What is the significance of the title Veins of Other?

The title “Veins of Other” comes from a poem by Emily Dickinson. The veins link the feet that are set in marble with each other, even though the stone originates from many areas around the world and the photographs taken of lives lived more recently are seen through a flow of life like bloodlines. 

You are also presenting a new Bloodlines series too which includes personal photographs taken by your father …which reflects your fascination with the sea …

The exhibition also presents a new Bloodlines series. Several years ago I came across sheets of extraordinary handblown glass in a stained-glass suppliers. They sat in my studio for years before I decided how to use them. The red flow of blood-like veins running through the clear glass is exquisite. I decided to set them over black and white photographs taken by my father. There are images of both my father and mother looking through a window and through binoculars … also diptychs of sea and sail rigging, the Fastnet Lighthouse and Daunt Lightship. The images are still visible through that flow of red, adding almost a layer of physicality. It doesn’t matter if you know or don’t know that they are my parents – they are images of people that once existed, caught in time. 

For those who are unaware your artistic journey began at Leicester Polytechnic before enrolling in an MFA in printmaking in San Francisco.
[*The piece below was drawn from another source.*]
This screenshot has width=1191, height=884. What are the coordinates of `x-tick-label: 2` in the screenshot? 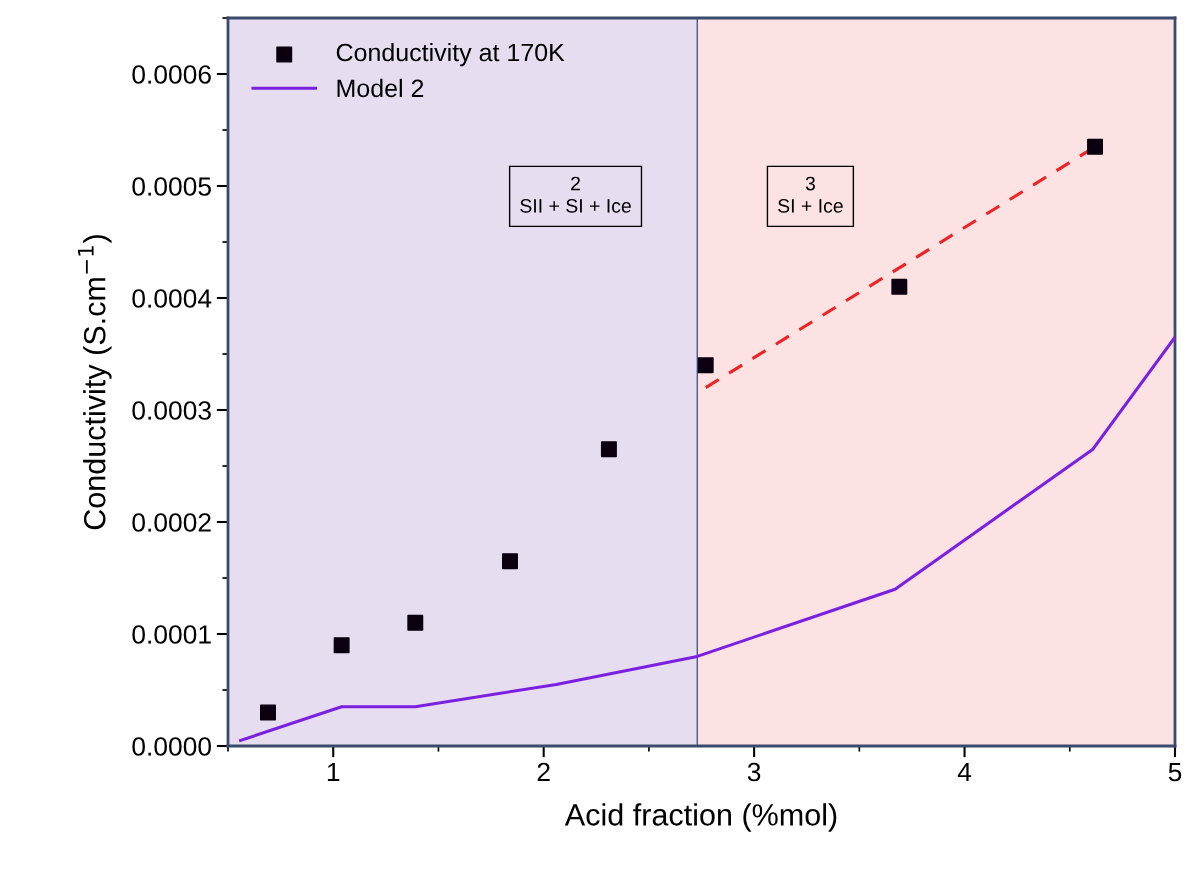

Your studio is now in Connemara. Who or what kickstarted your interest in art?

My artistic career began at the Crawford Art College in Cork, where I studied for a year before going to Leicester Polytechnic for an undergraduate BA in three-dimensional design – jewellery – then an MFA in printmaking in California at the San Francisco Art Institute. I travelled a lot before returning to Ireland in 1983, after staying away for nearly ten years. 

I came from a family who considered beauty in nature as well as in the domestic. None of them were artists, but there was always encouragement for whatever interest or passion myself and my siblings had at the time. There was a very strong aesthetic in the house – from the shape of a hammer to a Japanese vase … My mother had a perfect eye and my father treasured good craft.  

I don’t really have a routine – never exactly 9 to 5… I have a beautiful studio in Connemara, designed by my architect friends McCullough Mulvin, where things get moved around and find each other … then new ideas emerge that need to be worked on. It’s hard to say how the work has evolved – the same concerns emerge from time to time – and thankfully new material and thoughts present themselves enough to excite new work. Someone said to me recently perhaps as you  get older it’s more about refinement.

From time to time, I have collaborated with charities and the Red Rhino Wilderness scarves I designed are still available at Sullivan’s Grocers in Oughterard. It’s great to get involved with such projects. We have also produced a beautiful Egyptian scarf to fund a book I am working on for a project called Kinship/Home, that involves returning an Egyptian mummified man home to Cairo. [Scarves are available on].

Many of your works are specially commissioned or in collections of friends, like Bryan Meehan. Have you been to see your works in situ at Park Kenmare? Is it ever difficult to let artworks “go”?

It is rarely difficult to let artworks go. In ways my relationship with them has ended once they are finished, and then one hopes they find a new relationship. For example, I am delighted that Bryan Meehan has chosen some of my works for the new hang in the Park Kenmare. I haven’t been to see them yet – but hope to!

Need to Know: Dorothy Cross, Veins of Other is at Kerlin Gallery, Anne’s Lane, Dublin 2, until July 6.